Showing posts with label Text Similarity. Show all posts

Sunday, March 16, 2025

The Levenshtein Algorithm: How Computers Fix Your Typos

Levenshtein Algorithm Explained – Beginner to Advanced Guide

✏️ Levenshtein Algorithm – Complete Beginner Friendly Guide

Have you ever typed something wrong and still got the correct suggestion? That’s the magic of the Levenshtein Algorithm.

This guide will take you from basic understanding → math → implementation → real-world usage in a very simple and practical way.

🧠 What is the Levenshtein Algorithm?

The Levenshtein algorithm measures how different two words are.

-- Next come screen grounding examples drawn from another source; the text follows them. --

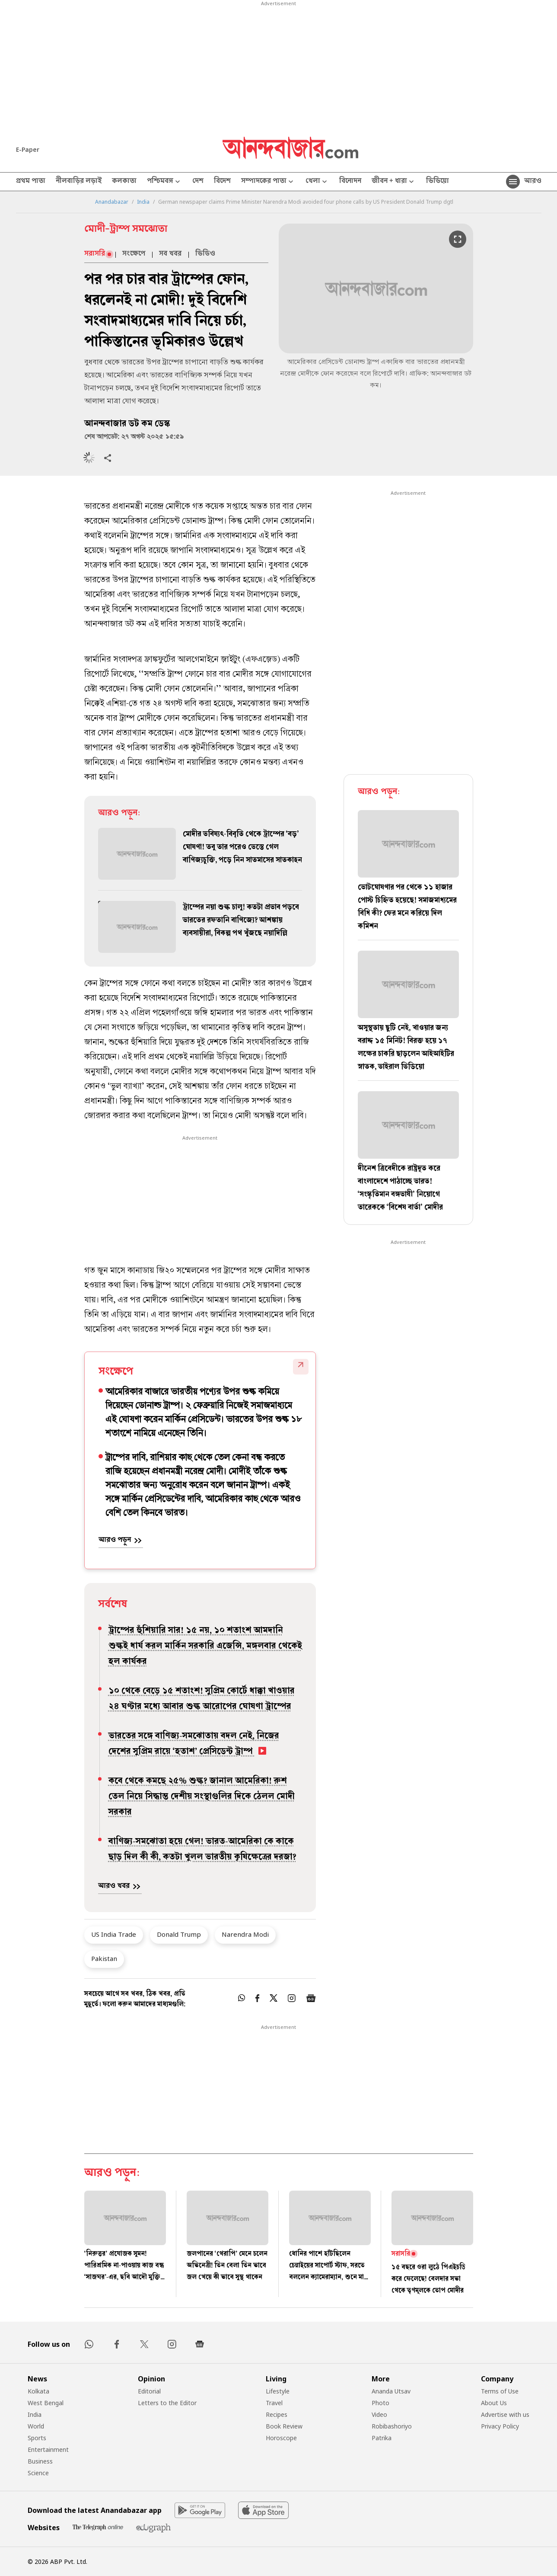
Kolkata (38, 2391)
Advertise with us (505, 2414)
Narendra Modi (245, 1934)
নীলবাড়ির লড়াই (79, 181)
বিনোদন (350, 181)
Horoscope (281, 2438)
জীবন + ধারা (394, 181)
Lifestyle (278, 2391)
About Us (494, 2403)
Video (379, 2414)
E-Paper (27, 149)
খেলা (317, 181)
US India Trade (113, 1934)
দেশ (198, 181)
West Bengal (46, 2403)
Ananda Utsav (391, 2391)
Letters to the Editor (167, 2403)
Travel (274, 2403)
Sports (37, 2438)
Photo (380, 2403)
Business (40, 2461)
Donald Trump (179, 1934)
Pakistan (104, 1958)
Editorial (149, 2391)
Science (38, 2473)
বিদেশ (222, 181)
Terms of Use (500, 2391)
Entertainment (48, 2449)
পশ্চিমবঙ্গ (164, 181)
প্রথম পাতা (30, 181)
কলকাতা (124, 181)
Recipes (276, 2414)
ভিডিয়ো (437, 181)
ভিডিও (205, 254)
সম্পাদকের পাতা (268, 181)
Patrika (381, 2438)
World (36, 2426)
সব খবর (170, 254)
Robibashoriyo (392, 2426)
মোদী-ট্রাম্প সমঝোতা (125, 230)
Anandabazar (111, 202)
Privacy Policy (500, 2426)
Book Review (284, 2426)
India (143, 202)
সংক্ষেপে (133, 254)
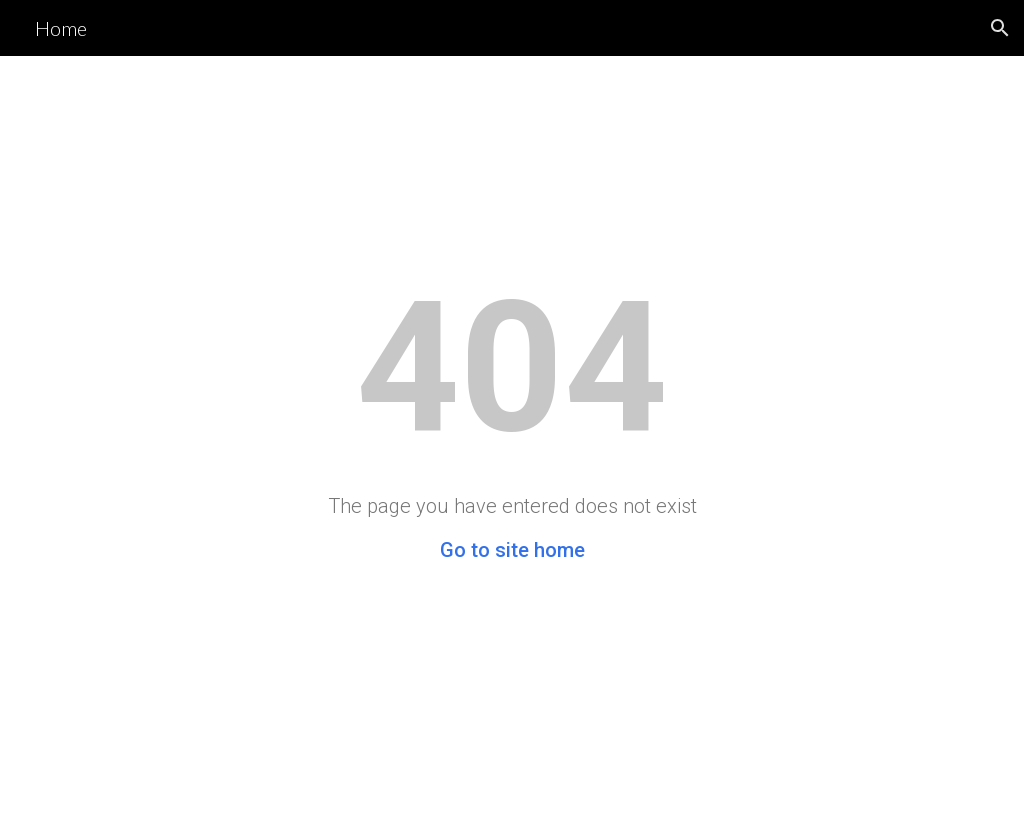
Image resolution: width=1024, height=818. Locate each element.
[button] (1000, 28)
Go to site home (512, 550)
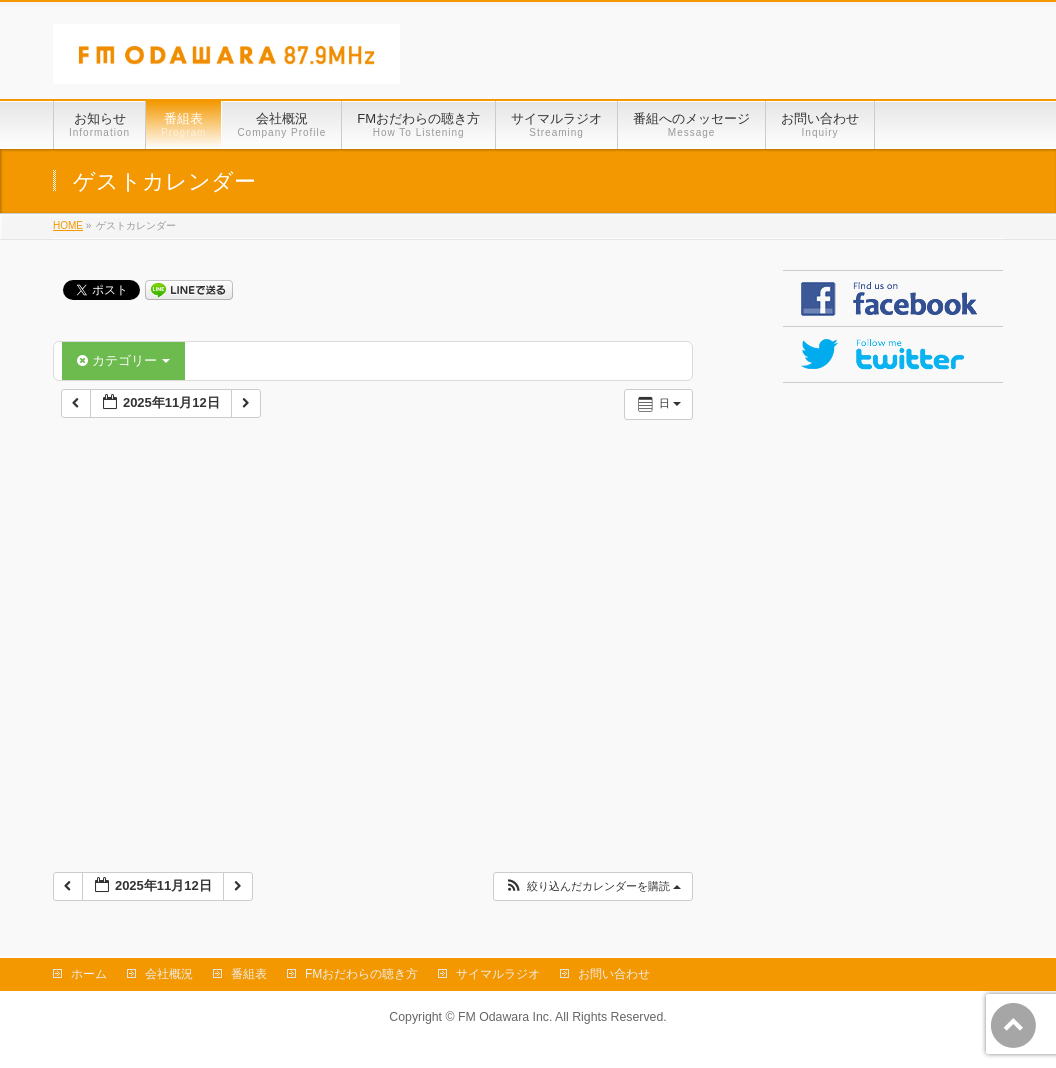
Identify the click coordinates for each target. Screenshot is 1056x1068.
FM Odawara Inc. (505, 1017)
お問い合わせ (614, 974)
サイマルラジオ (498, 974)
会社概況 (169, 974)
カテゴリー (123, 360)
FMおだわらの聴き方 (361, 974)
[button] (592, 886)
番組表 (249, 974)
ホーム (89, 974)
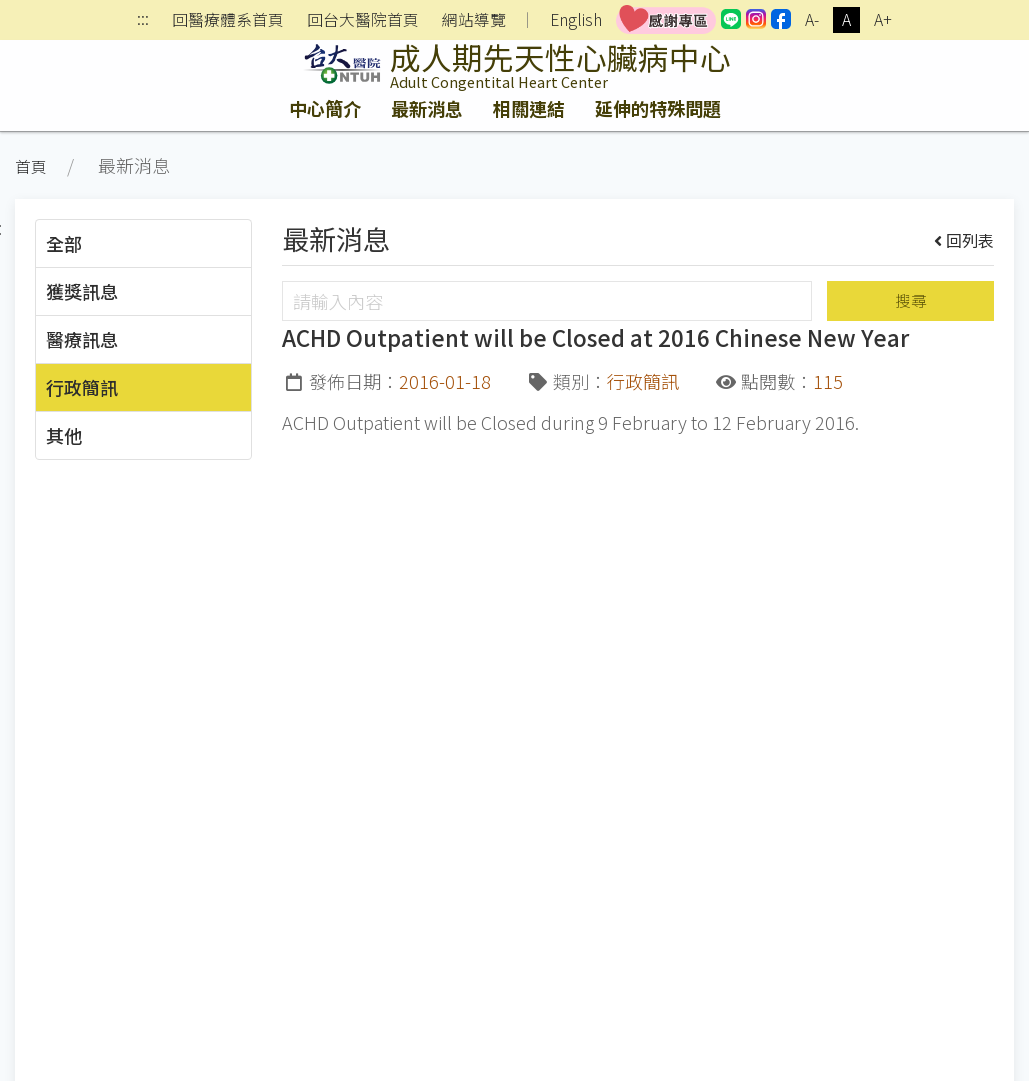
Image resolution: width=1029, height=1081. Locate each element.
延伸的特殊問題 (658, 108)
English (576, 19)
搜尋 (911, 300)
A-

👉 It counts the minimum number of edits needed to convert one word into another.

Allowed operations:

Insert a character
Delete a character
Replace a character

📌 Simple Example

"kitten" → "sitting"

k → s (replace)
e → i (replace)
add g (insert)

Distance = 3

📐 Mathematical Explanation (Easy)

The Levenshtein distance is calculated using this formula:

\[ D(i, j) = \begin{cases} i & \text{if } j = 0 \\ j & \text{if } i = 0 \\ \min \begin{cases} D(i-1, j) + 1 \\ D(i, j-1) + 1 \\ D(i-1, j-1) + cost \end{cases} \end{cases} \]

Simple Meaning:

If one word is empty → distance = length of other word
Otherwise → take minimum of:
- Delete
- Insert
- Replace

💡 cost = 0 if letters match, otherwise 1

📊 Matrix Method Explained

We use a table (matrix) to compute distances step-by-step.

		c	u	t
	0	1	2	3
c	1	0	1	2
a	2	1	1	2
t	3	2	2	1

Final answer is bottom-right cell → 1

💻 Code Example (Python)


def levenshtein(a, b):
    dp = [[0]*(len(b)+1) for _ in range(len(a)+1)]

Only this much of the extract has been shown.